MET OF ZONDER LAUWERKRANS
Over haiku’s, tanka’s en haibuns van Geert Verbeke
Geert Verbeke schrijft Japanse dichtvormen. In de bundel IJSADEM observeert hij een andere wereld; de wereld van dementie. Met medeleven en begrip geeft hij weer hoe een dementerende van de hak op de tak springt. De schrijver bezondigt zich niet aan goedkoop sentiment. Hij drukt de lezer op de feiten en noopt tot nadenken over het essentiële in een mensenleven. Daar hoort ook sterven bij. Alleen de wijze waarop is voor ieder mens anders. Er is voor de mens met dementie een periode van niet meer weten, niet meer kunnen, niet meer herkennen. Een periode waarin hij praat over wat hij niet meer weet.
hij is echt eenzaam
zegt ma met overtuiging
maar hij weet dat niet
Zowel in de haibuns (prozatekst met een haiku of tanka) als in zijn haiku’s en tanka’s geeft de auteur blijk van zijn liefde voor de medemens die enkel nog is, eenzaam zonder dat zelf nog te beseffen…
plukken schaapswol
wapperen aan de schutting
hij praat met een ooi
hoorbaar in halve zinnen
over wat hij niet meer weet
In poëzie moet ieder onderwerp aan bod kunnen komen. Ook transseksualiteit. Hoe een man opgroeit in het besef dat hij niet in het juiste lichaam huist: is het onderwerp van de bundel ZENZA. De psychologische weg die Zenza aflegt bij het ‘outen’ is een eerste delicaat onderwerp.
op de schoolbanken –
het dagdromen betalen
met honderd regels
Dan komen de reacties van familieleden, kennissen en vrienden. Deze moeilijke materie wordt op een kiese manier beschreven zonder te vervallen in mooipraterij. De auteur noemt de dingen bij naam. De verontwaardigde, sarcastische opmerkingen van de vader die zijn ontgoocheling over het letterlijk veranderen van zijn zoon niet kan verwerken, staan soms in schril contrast met de beheerste taal van Zenza. De gemoedstoestand van de veranderde jongen tot jonge vrouw wordt zonder bombastisch taal verwoord in haiku’s en tanka’s. De auteur weet de gevoeligheden die met transseksualiteit te maken hebben subtiel onder de aandacht van de lezer te brengen, zonder een zedenmeester te willen zijn.
heibel en herrie
bederven grondig de sfeer
haar mascara vlekt
De bundel is in feite één grote haibun: proza, haiku’s en tanka’s. De afwisseling tussen deze verschillende vormen is een meerwaarde.
In de bundel INNIG krijgen we tanka’s en foto’s over rouwverwerking. De foto’s zijn van Geert Verbeke en zijn echtgenote Jenny Ovaere. Het is een boek waar je stil van wordt. Je doorbladert het, leest enkele teksten en legt het weg. Denkend aan vader, aan moeder…en wie er niet meer is.

> [Ruwe gegevens]:
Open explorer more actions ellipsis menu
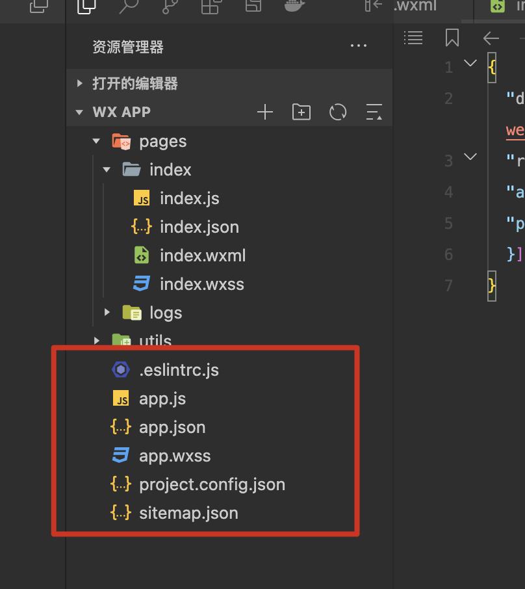The image size is (525, 589). tap(359, 46)
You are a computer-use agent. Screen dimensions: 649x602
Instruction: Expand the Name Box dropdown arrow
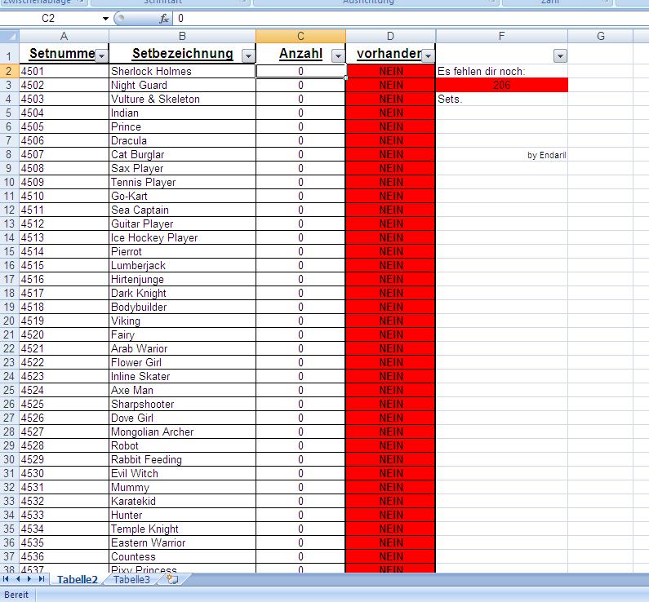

> [Opdrachten]:
1) Zoek de antwoorden op in de tekst over Geert Verbekes bundels.
(a) Over welke wereld gaat de bundel IJSADEM?
(b) Welk onderwerp heeft de bundel ZENZA?
(c) Wie hebben de foto's in de bundel INNIG gemaakt?
2) Leg in één tot drie zinnen uit waarom transseksualiteit volgens de tekst over Geert Verbekes bundels een onderwerp voor poëzie kan zijn.
3) Schrijf de tekst over Geert Verbekes bundels verder, vanaf de laatste zin die er staat.
Het materiaal heeft niets met de tekst te maken.

> [Antwoorden op volgorde]:
1)
(a) Over de wereld van dementie.
(b) Transseksualiteit: hoe een man opgroeit in het besef dat hij niet in het juiste lichaam huist.
(c) Geert Verbeke en zijn echtgenote Jenny Ovaere.

2) Volgens de tekst moet in poëzie ieder onderwerp aan bod kunnen komen, en transseksualiteit hoort daar ook bij. Daarom kan het het onderwerp zijn van de bundel ZENZA.

3)
ik zal heel stil zijn
zegt haar zoon op het kerkhof
want mijn opa slaapt
herfstbladeren ritselen
op geplaveide paden.
In RENDEZVOUS krijgen we een heel andere auteur en een andere fotografe. In deze bundel reizen we naar het Verre Oosten. Iedere haiku wordt in het Engels, Nederlands en Frans weergegeven. De kleurenfoto’s zijn zo mooi dat je zin krijgt ook naar Nepal te reizen. Ze tonen een evenwicht tussen gezonde nieuwsgierigheid en verwondering. Ze geven de realiteit weer zonder sensatie te zoeken. De mens in zijn waardigheid, in zijn wijze van leven weergeven, daar gaat het hier om. Ook een beetje humor ontbreekt niet.
finally at the bottom
of her travelling case
his passport
uiteindelijk
op de bodem van haar koffer
zijn paspoort
en fin de compte
dans le fond de sa valise
son passeport
Het is onmogelijk hier alle publicaties van Geert Verbeke aan te halen. Toch wil ik nog enkele bundels kort voorstellen omdat ze aantonen hoe veelzijdig de auteur is, zowel in vormgeving als in taalgebruik.
In HIJ brengt Geert Verbeke enkele jeugdherinneringen, reisverslagen en poëtische beschouwingen. Hier laat de auteur de mens zien zoals hij is: humoristisch, ad rem en dichterlijk dromend.
In SCHAKENDE HEREMIETEN geeft de schrijver zijn visie over haiku’s en over alle mogelijke regels en voorschriften die poëzie kunnen beknotten. Dit boek, schrijft hij in zijn inleiding, beoogt geen volledigheid, het is ook geen doe-het-zelf-cursus. De auteur tracht op zijn eigen wijze de waarnemingen poëtisch te verwoorden zonder iemand te vleien of te viseren. De auteur kent de tradities maar weet ze te overstijgen. De vormgeving is niet het belangrijkste, wel de inhoud. Wat de auteur meesterlijk weet weer te geven.
op het nachttafeltje
een koperen Boeddha
en ma’s valse tanden
Bij het lezen van deze tekst begin je niet automatisch de lettergrepen te tellen, neen, je glimlacht. Maar onmiddellijk daarna ga je de diepere inhoud van deze ‘senryu’ ervaren. Je denkt na over deze twee elementen: Boeddha en de valse tanden. Alles is zo eenvoudig in het leven, zo relatief.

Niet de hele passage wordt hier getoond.